Out All Night is a 1927 American silent comedy film directed by William A. Seiter and starring Reginald Denny, Marian Nixon, and Wheeler Oakman.

==Plot==
As described in a film magazine, John Graham, wealthy young bachelor, falls in love with Molly O’Day, the leading lady in a current musical comedy. After failing to meet her at the theater, he runs across her in the automatic elevator of his apartment house. The elevator breaks down, and when it is repaired the next morning, John and Molly step out and into a taxi headed for the marriage license bureau. Shortly after the wedding, Molly discovers that a clause in her theater contract calls for the loss of $100,000 in case of marriage. They decide to keep the wedding a secret, and when Molly sails with the show for London that afternoon, John boards the boat as the ship's surgeon. They attempt ruse after ruse to be together, but are frustrated first by the Chief Officer, who had fallen for Molly himself, and then by Molly's roommate, Rose Lundy. John gets into all kinds of difficulties because of his shortcomings as a surgeon, which are climaxed when he attempts to treat the Captain for gout. In the meantime, the manager of the show troupe has proposed to Molly, and upon being told of the contract, tears it up.
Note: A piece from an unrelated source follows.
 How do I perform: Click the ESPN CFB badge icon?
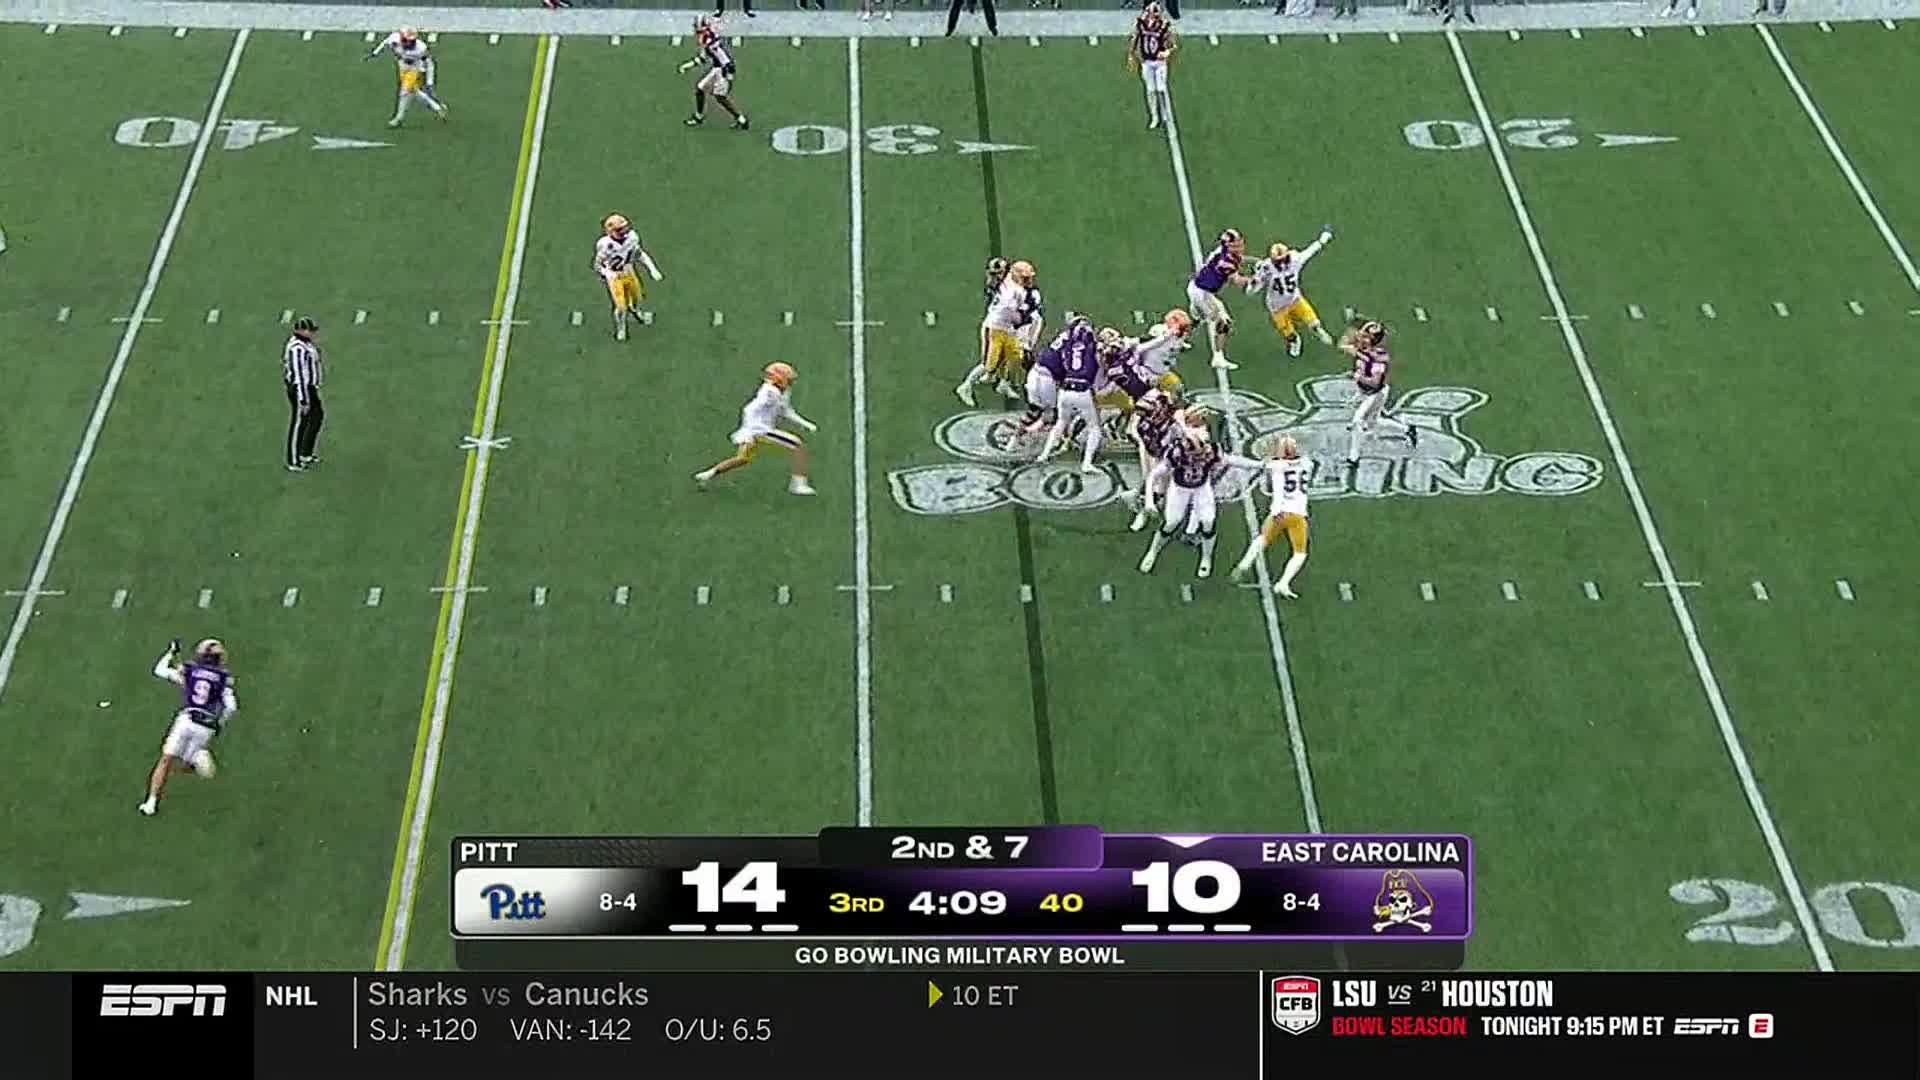[1295, 1006]
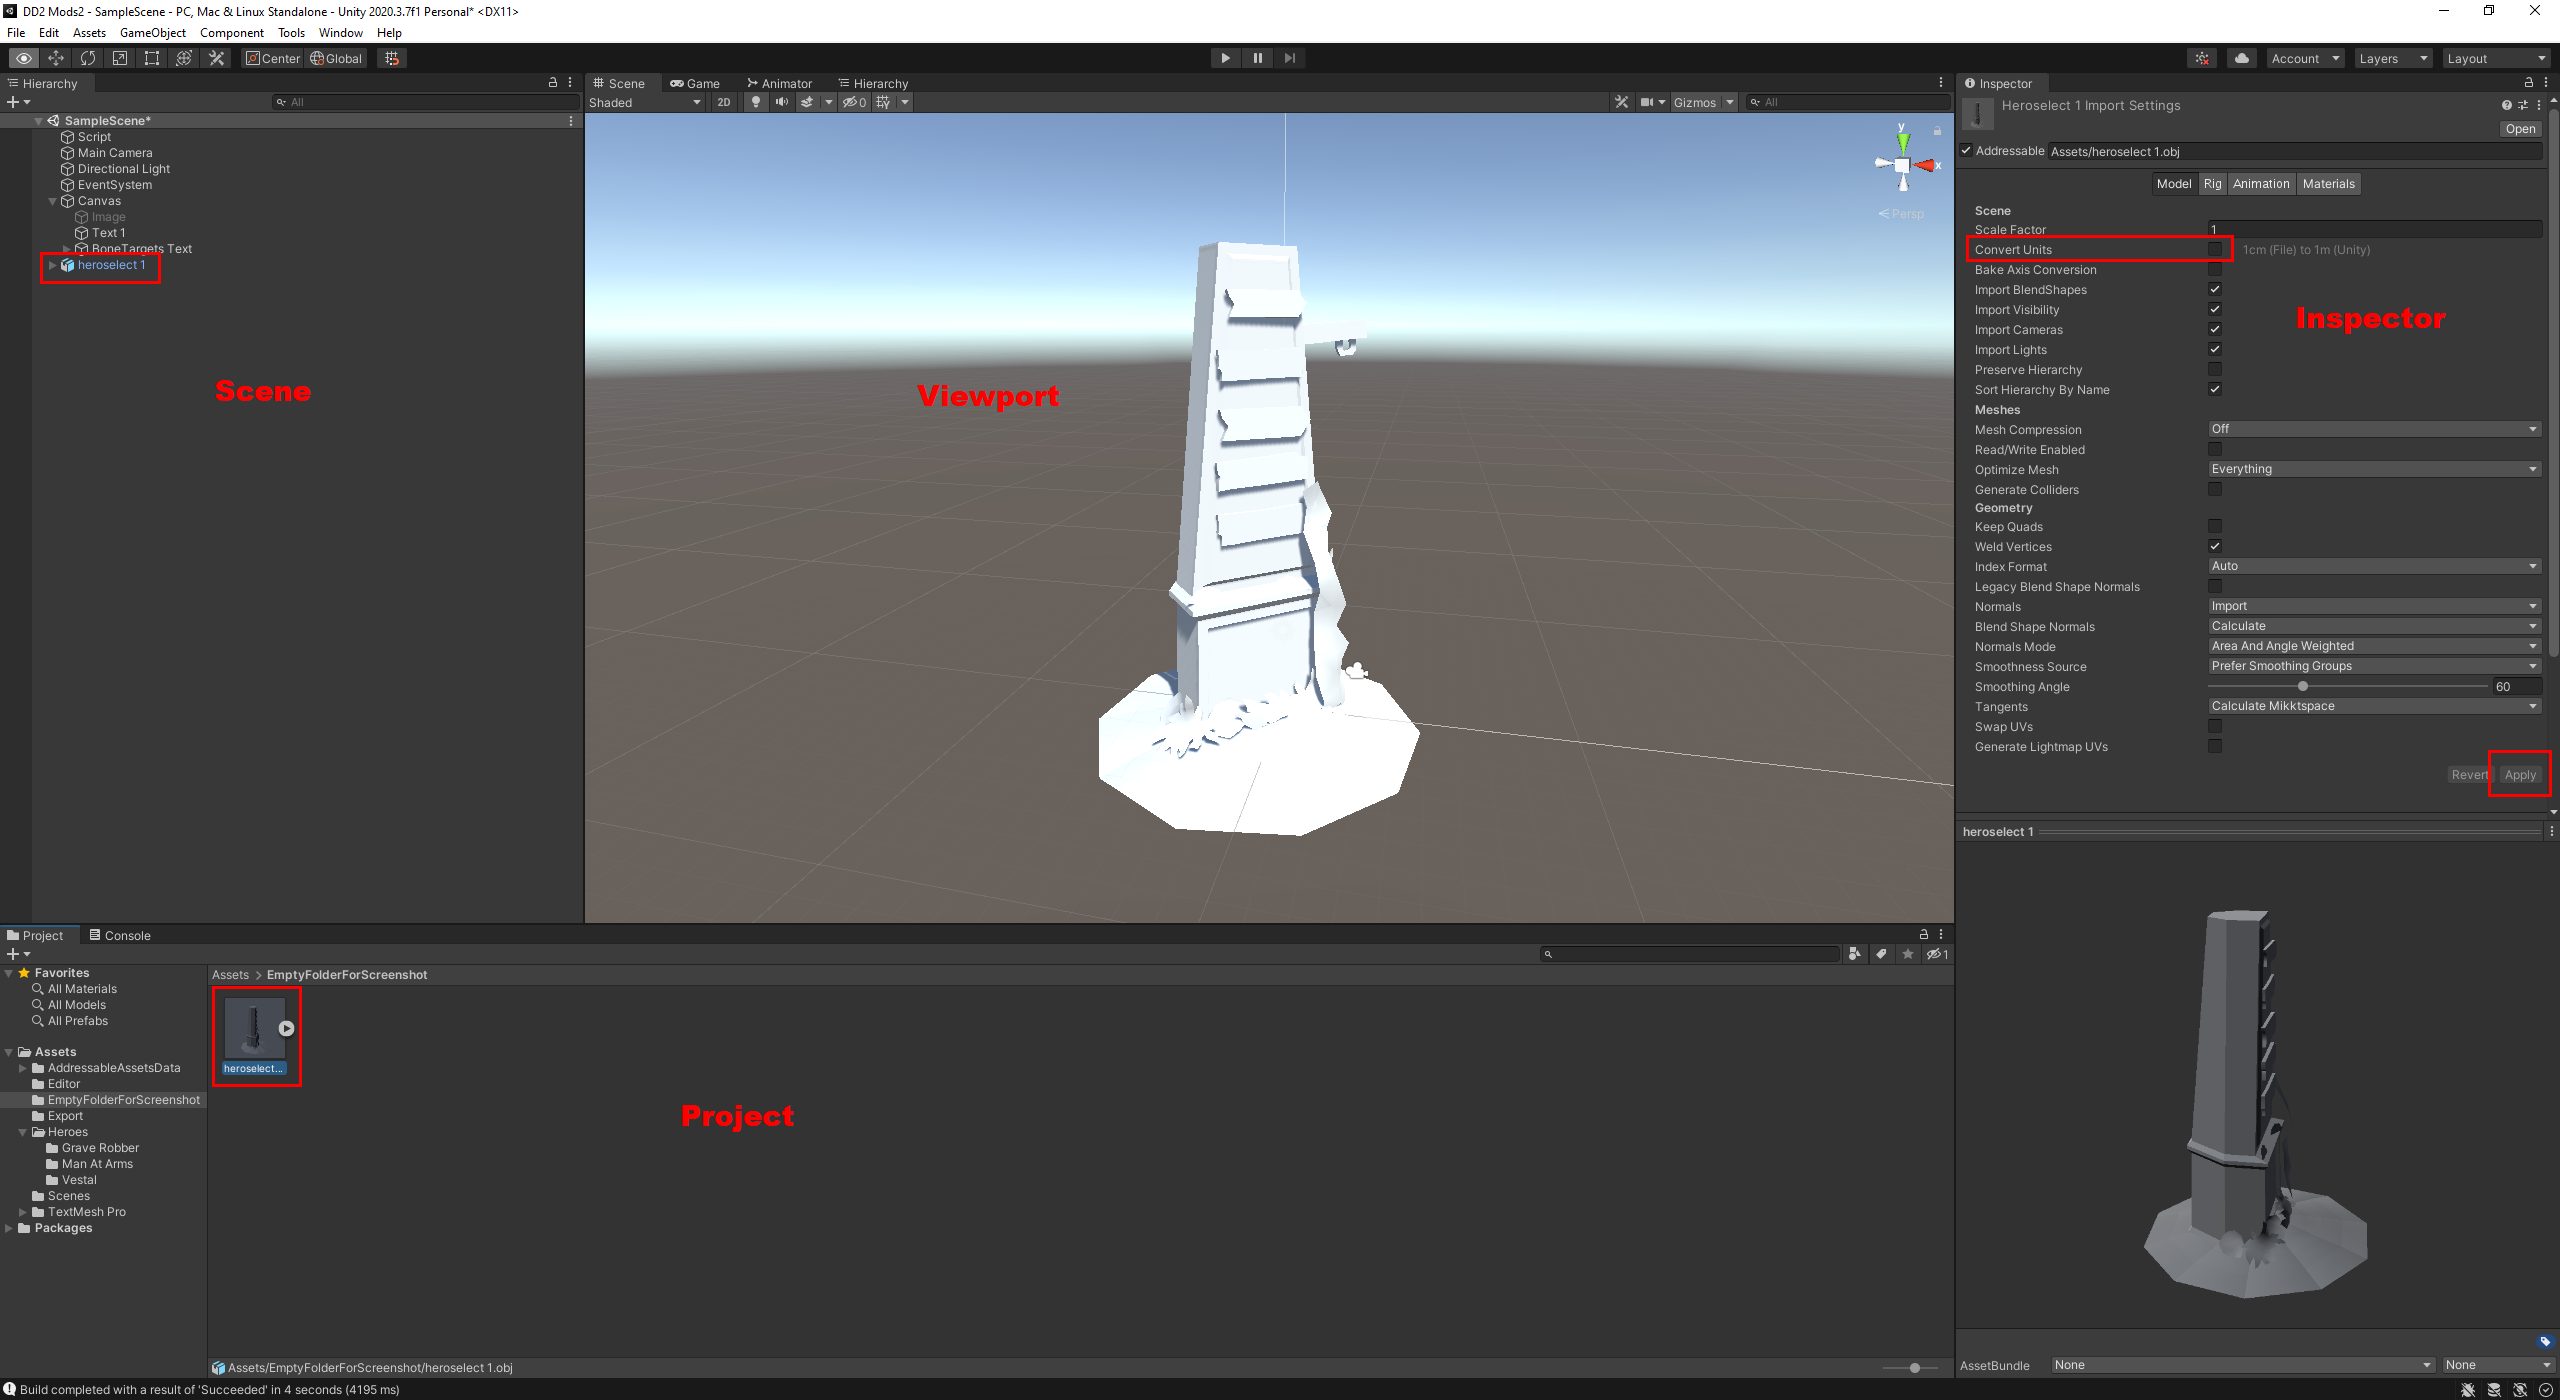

At this juncture John comes sliding down a ventilator, where he has been chased by the irate crew, right into Molly's stateroom. They embrace as the manager gazes ruefully at the torn bits of the contract floating around on the ocean.

==Cast==
- Reginald Denny as John Graham
- Marian Nixon as Molly O'Day
- Wheeler Oakman as Kerrigan
- Dorothy Earle as Rose
- Dan Mason as Uncle
- Alfred Allen as Captain
- Robert Seiter as Purser
- Ben Hendricks Jr. as Dr. Allen
- Billy Franey as Taxi Driver
- Harry Tracy as Valet (credited as Harry Tracey)
- Lionel Braham as Lionel Braham

==Preservation==
With no prints of Out All Night located in any film archives, it is a lost film.